Blah, blah, blah. Flight. They give away a lot of stuff in British Airways: food and newspapers. What is this, the 90s? No, the exchange rate’s too awful (Paul Krugman argues that the dollar may yet see a Wily E. Coyote moment, i.e., it will look down and see there’s nothing there, it ran over a cliff. Thanks Paul. And, Dollar. If you dare to have this moment while I’m in Europe, I will kill you, Dollar. Just absolutely murder you. I know where you live.) Anyway, flight, blah blah blah. Hey! No Customs! Score!
RER time. Stepping onto an RER train, after having been on the London Underground, is a shock. The Underground is after modern clean chic; RER could generously be described as going after 70’s plush colorful chic. Actually I think they’re lazy. London’s electronic voices ask you to mind the gap; no one does this in Paris (the gaps are worse in Paris). London advises you by voice and with the printed word. Paris uses these two methods and adds a third, childish cartoon characters. I’ll be sure not to stick my hand into a closing door now, because I just saw a pink bunny do it.
Further comparisons: the Paris suburbs just south of Charles de Gaulle are much more run-down than anything in London. The graffiti is an infestation on some parts. Uh, nothing else. I got in too late to really do anything.
I’m living in the Fondation des Etats-Unis, a dorm that’s a part of the Cite Internationale Universite Paris. Here’s a good mental image: take a hotel. Now make it an art deco, 1930s hotel. Now make it a dorm. Whatever elegance it has, it should be faded. Now make the furnishings spartan. There’s the Fondation, and there’s my room. It’s a single, which is awesome, and larger than my hostel room (oh the magic of low expectations). I’m quite satisfied with that aspect.
What is less than satisfying is the neighborhood. Let’s just say that it appears to be a very residential area, without much in the way of food. At least according to my very preliminary explorations. I was planning on spending most of my time in Paris proper anyway, thanks!

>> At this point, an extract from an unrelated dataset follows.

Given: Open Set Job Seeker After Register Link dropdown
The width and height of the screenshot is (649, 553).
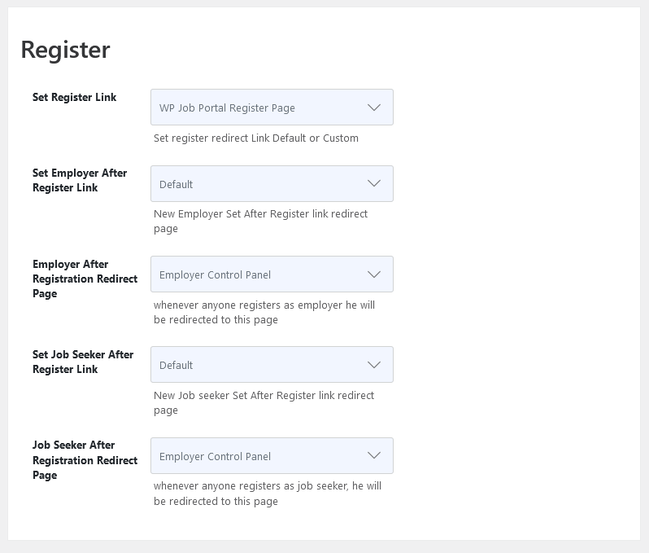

The thing I had the most anxiety about, before leaving, was the language actually. I like to joke that not speaking French in Paris is not a big deal; they all speak English. This is true. What’s a problem about this, however, is that the conversation will almost always switch to English, no matter how earnestly you’re trying to communicate in French. Oh well, I gave it an effort and even managed to fool (er, communicate) with a few French people.